Pirlo e il dischetto stregato: terzo errore dagli undici metri da quando veste la maglia della Juventus, ma 'porta bene'...

Non c'è due senza tre: dopo gli errori contro Roma e Cesena, Pirlo fallisce il terzo calcio di rigore consecutivo. La Juve, però, ha sempre ottenuto la vittoria.
Passate la palla a Pirlo... tranne sul dischetto. Quello che, per un campione come Andrea Pirlo, dovrebbe essere un gioco da ragazzi, si sta trasformando in una maledizione. Il numero 21 bianconero, infatti, nel derby della Mole ha fallito il suo terzo calcio di rigore da quando indossa la maglia della Juventus. Ma, quando succede, la capolista porta a casa sempre i tre punti.
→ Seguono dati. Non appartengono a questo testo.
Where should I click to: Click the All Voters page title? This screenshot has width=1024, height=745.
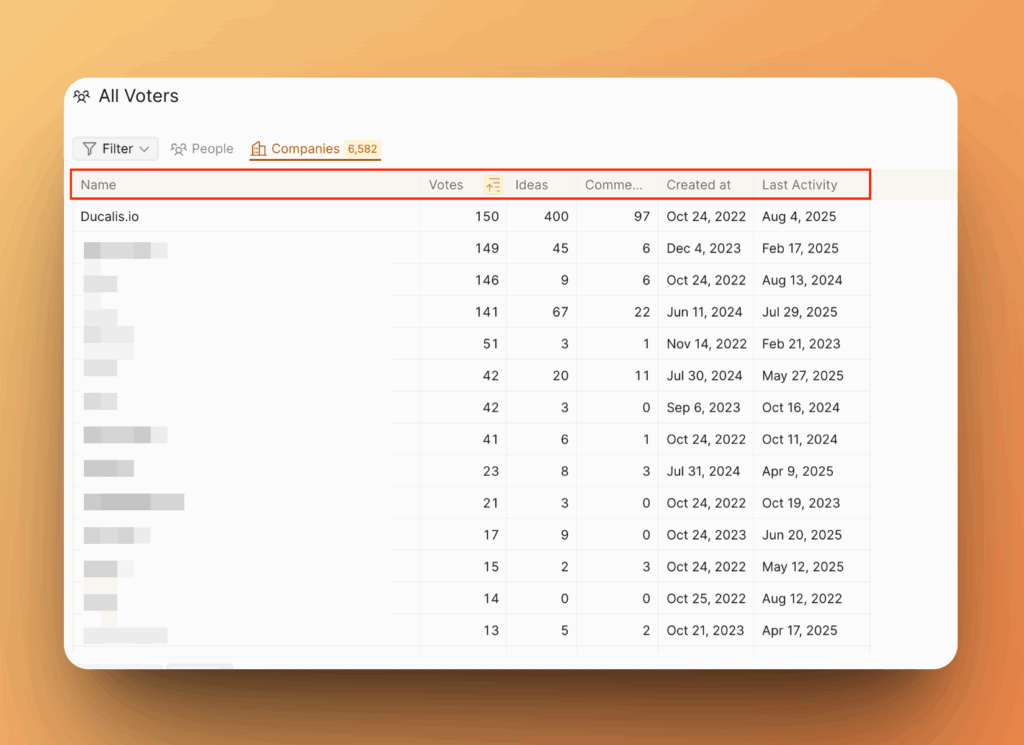pyautogui.click(x=138, y=97)
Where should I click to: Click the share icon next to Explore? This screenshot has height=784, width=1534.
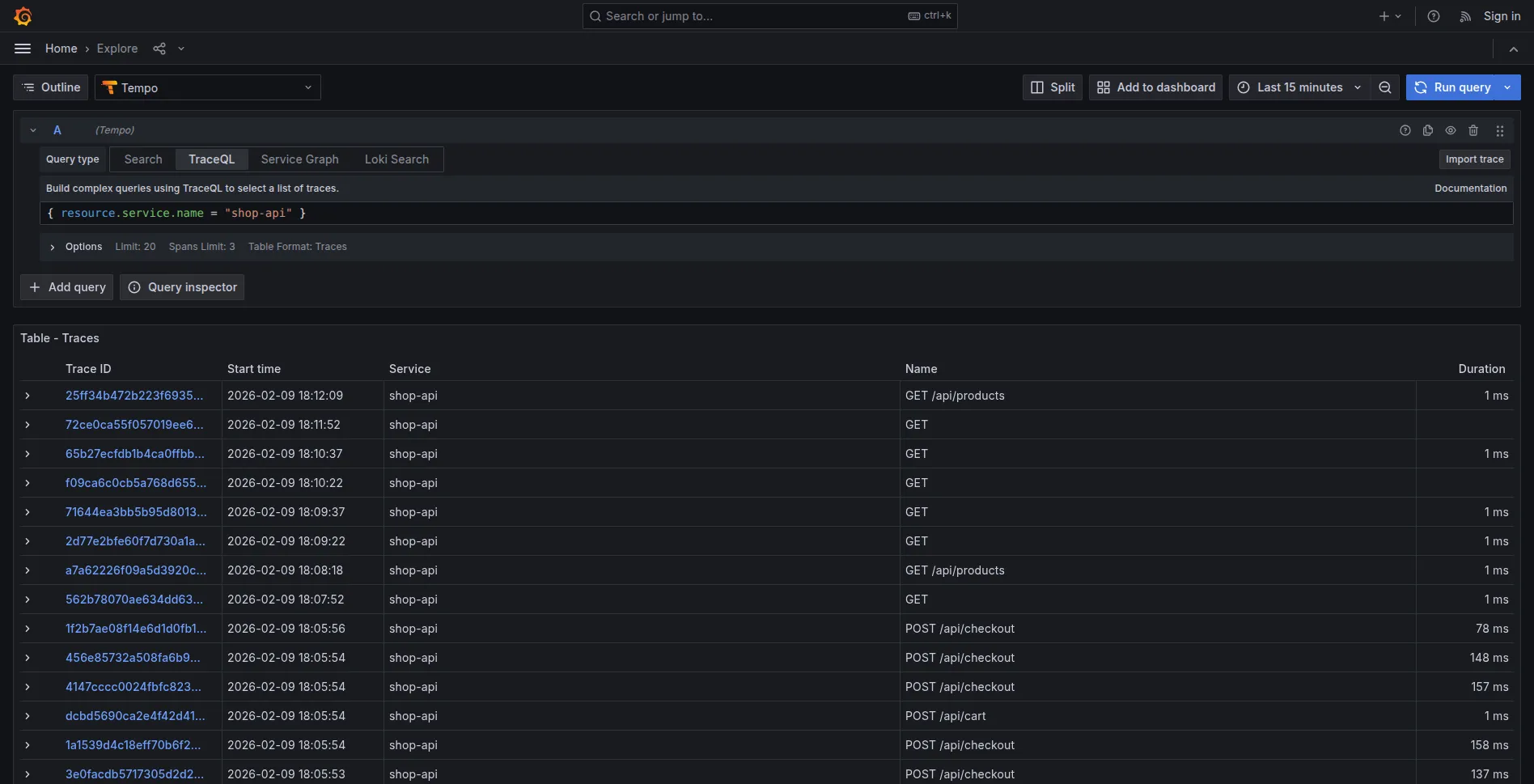[159, 49]
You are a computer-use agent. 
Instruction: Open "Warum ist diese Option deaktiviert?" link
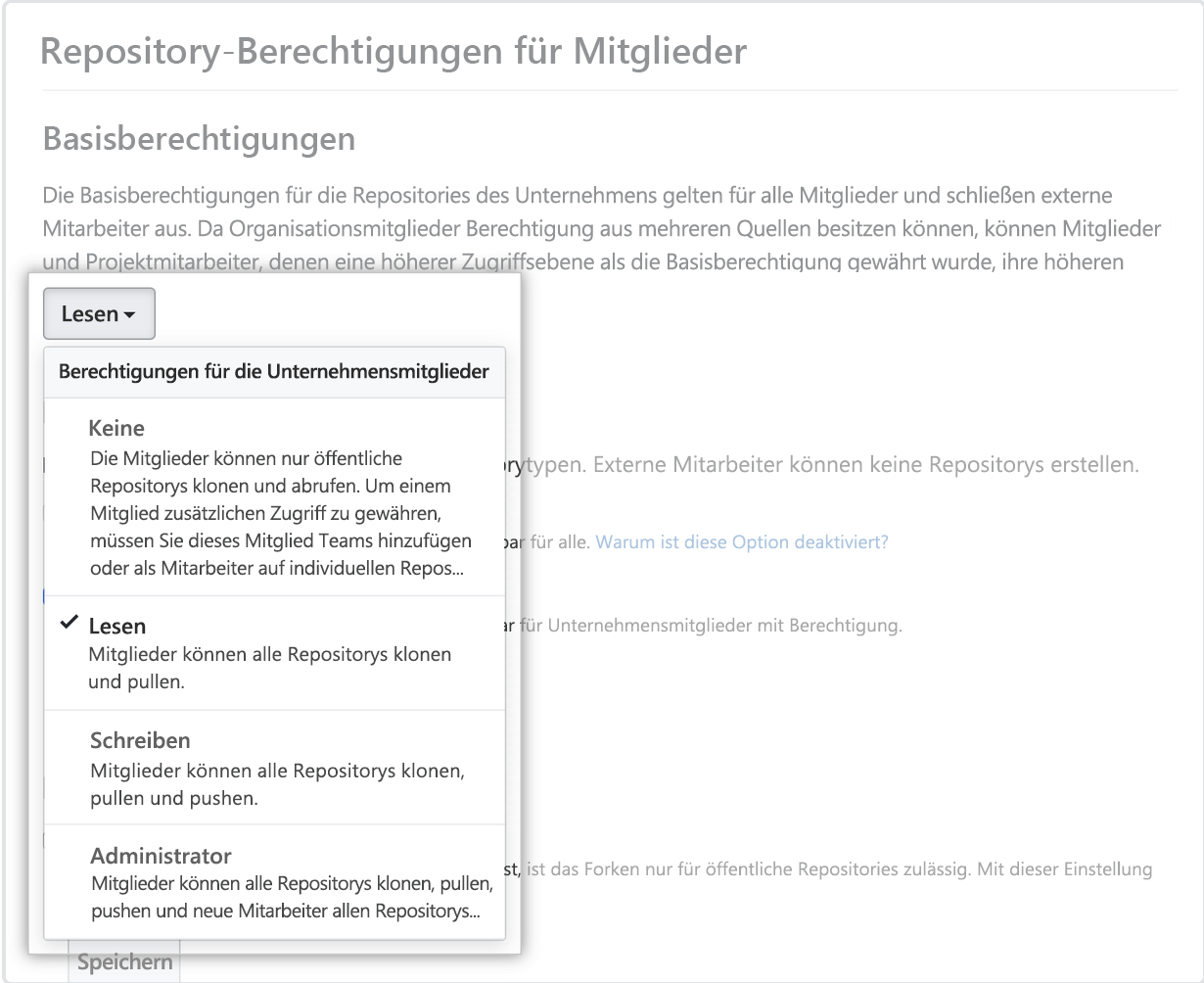[x=741, y=541]
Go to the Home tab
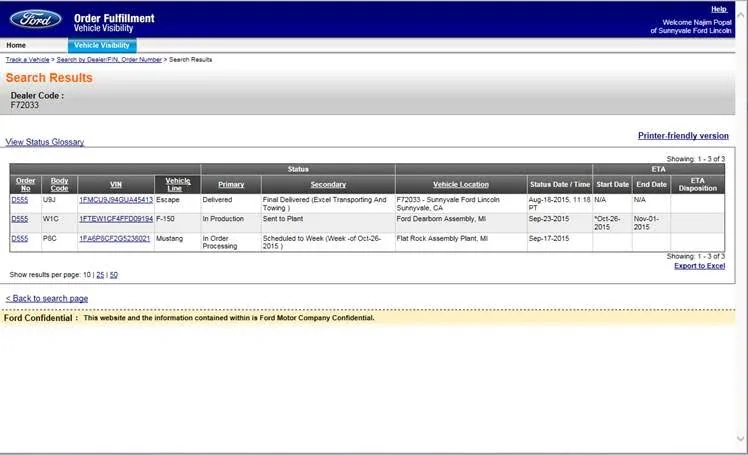Screen dimensions: 748x455 [x=16, y=45]
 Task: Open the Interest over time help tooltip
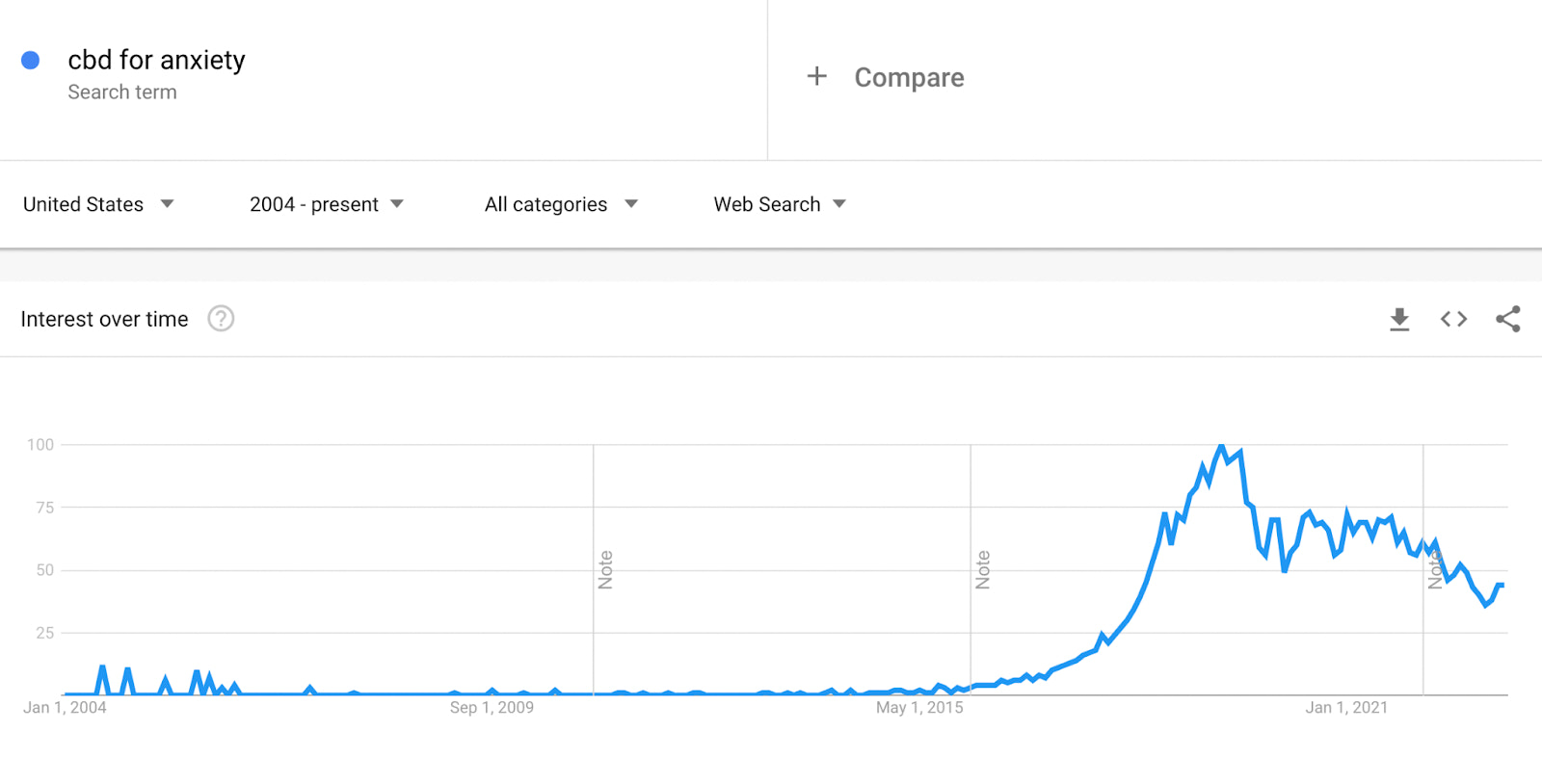220,318
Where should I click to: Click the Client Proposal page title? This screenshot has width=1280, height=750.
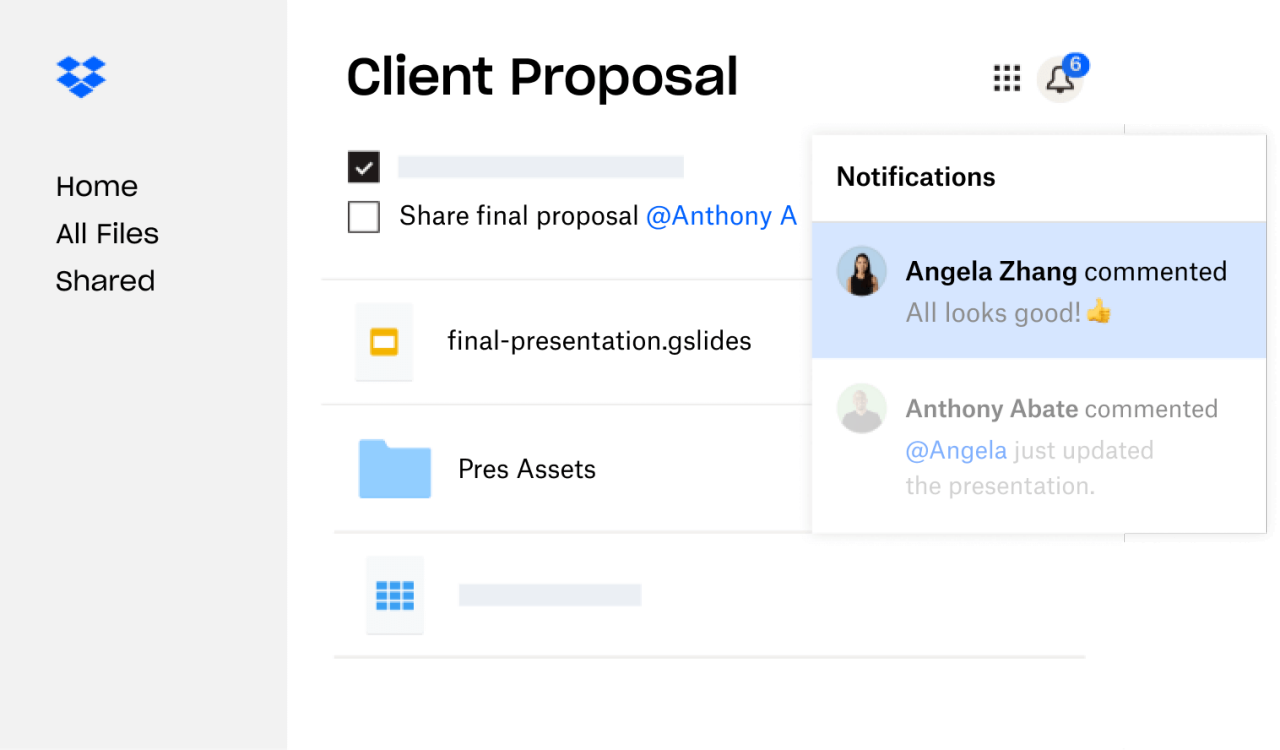pyautogui.click(x=542, y=77)
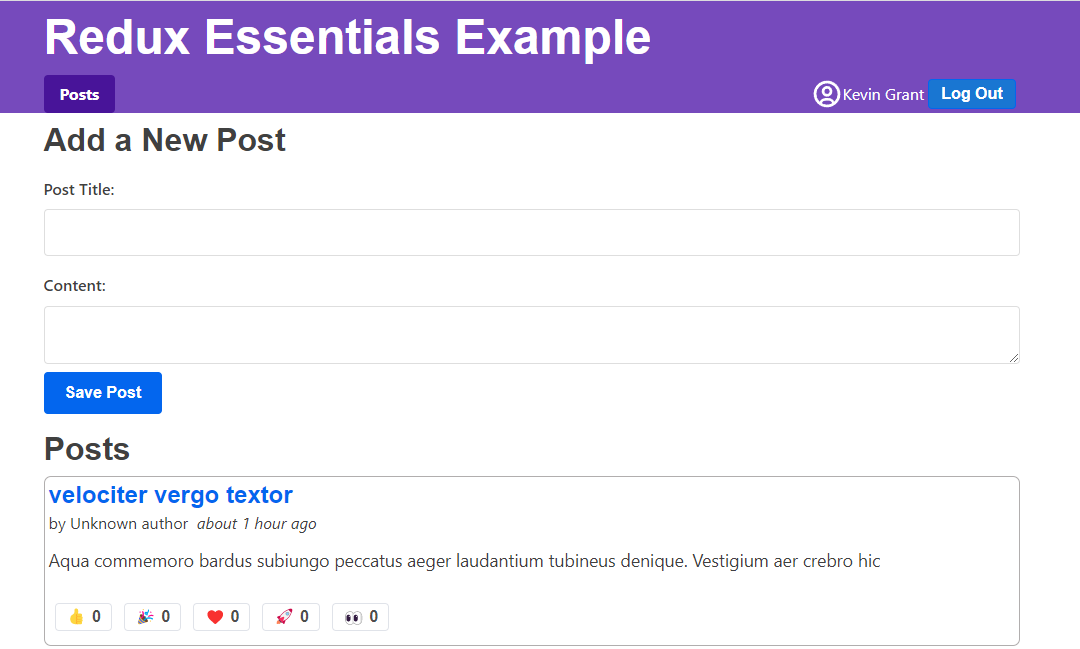The width and height of the screenshot is (1080, 649).
Task: Click the hic link in the post content
Action: tap(869, 561)
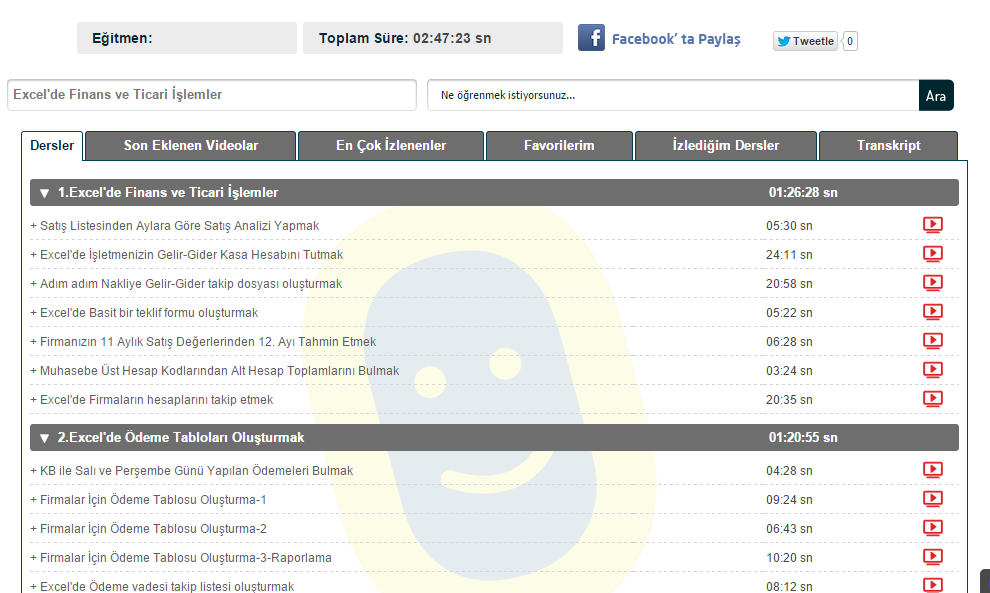Open the 'En Çok İzlenenler' tab
990x593 pixels.
(391, 146)
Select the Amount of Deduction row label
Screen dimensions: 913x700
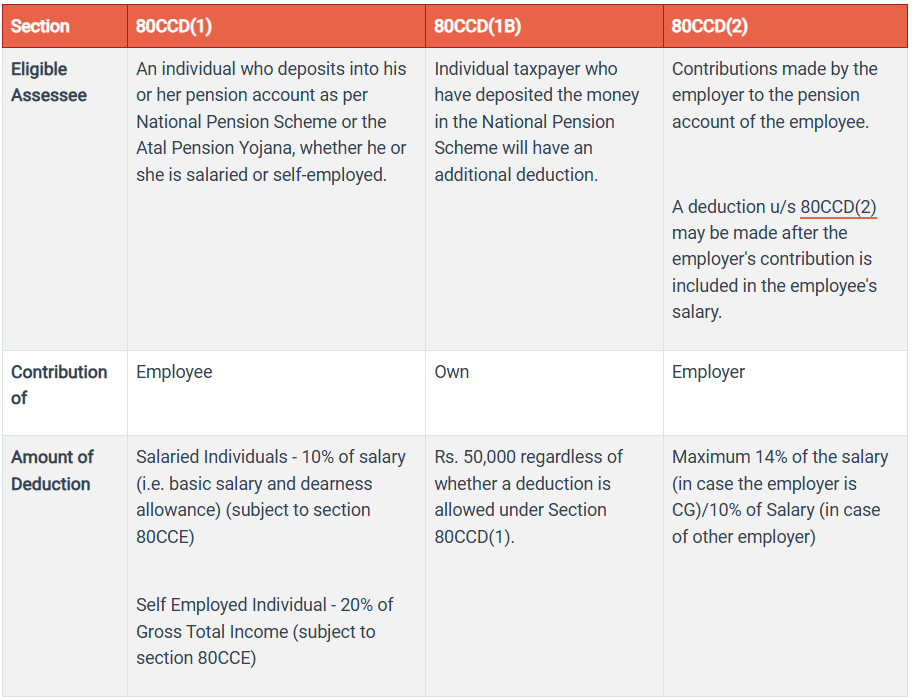coord(52,470)
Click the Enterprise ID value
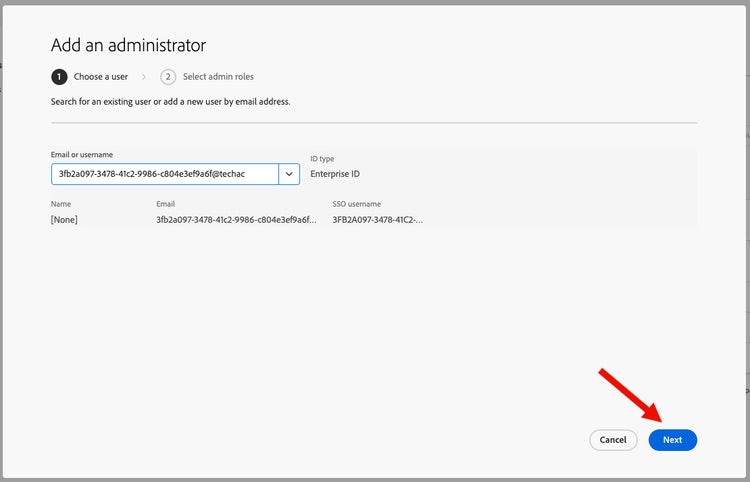750x482 pixels. tap(335, 174)
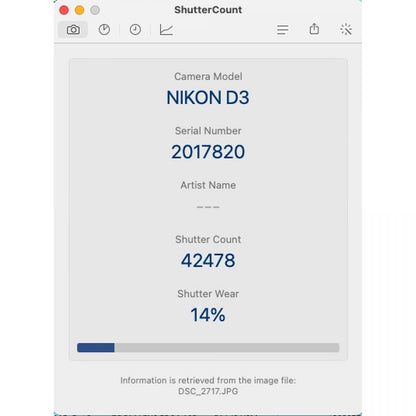
Task: Open the pie chart distribution view
Action: click(104, 30)
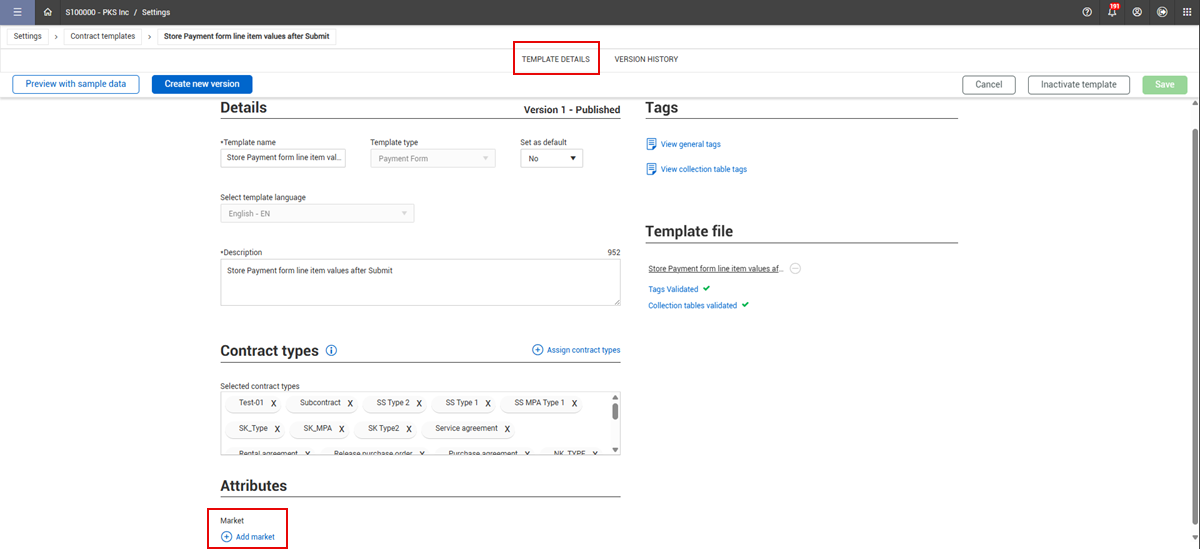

Era già accaduto in due occasioni lo scorso anno: contro la Roma (4-0 finale, ma Pirlo riuscì a segnare sulla ribattuta) e contro il Cesena (finì 1-0). E, ieri sera contro il Torino, è arrivato il terzo errore consecutivo: destro da dimenticare e palla in curva. Un tiraccio che ha ricordato lo storico errore di Marcelo Salas, nel derby del 14 ottobre 2001.

Numeri alla mano, Andrea Pirlo in carriera ha sbagliato 8 rigori su 22: troppi per un campione del suo calibro. Problema di freddezza? No, per niente. Impossibile, altrimenti, trasformare i rigori contro la Francia, nella finale del Mondiale 2006, e, soprattutto, umiliare Joe Hart con quel cucchiaio tanto dolce quanto beffardo, che spalancò le porte della semifinale all'Italia di Prandelli lo scorso Europeo.

E allora siamo sicuri che, qualora si dovesse ripresentare l'occasione dagli undici metri, Andrea Pirlo non si tirerà indietro, a maggior ragione se il rigore avrà ancora più importanza, magari a Donetsk nel match decisivo per la qualificazione agli ottavi di Champions League: lo insegna la sua storia.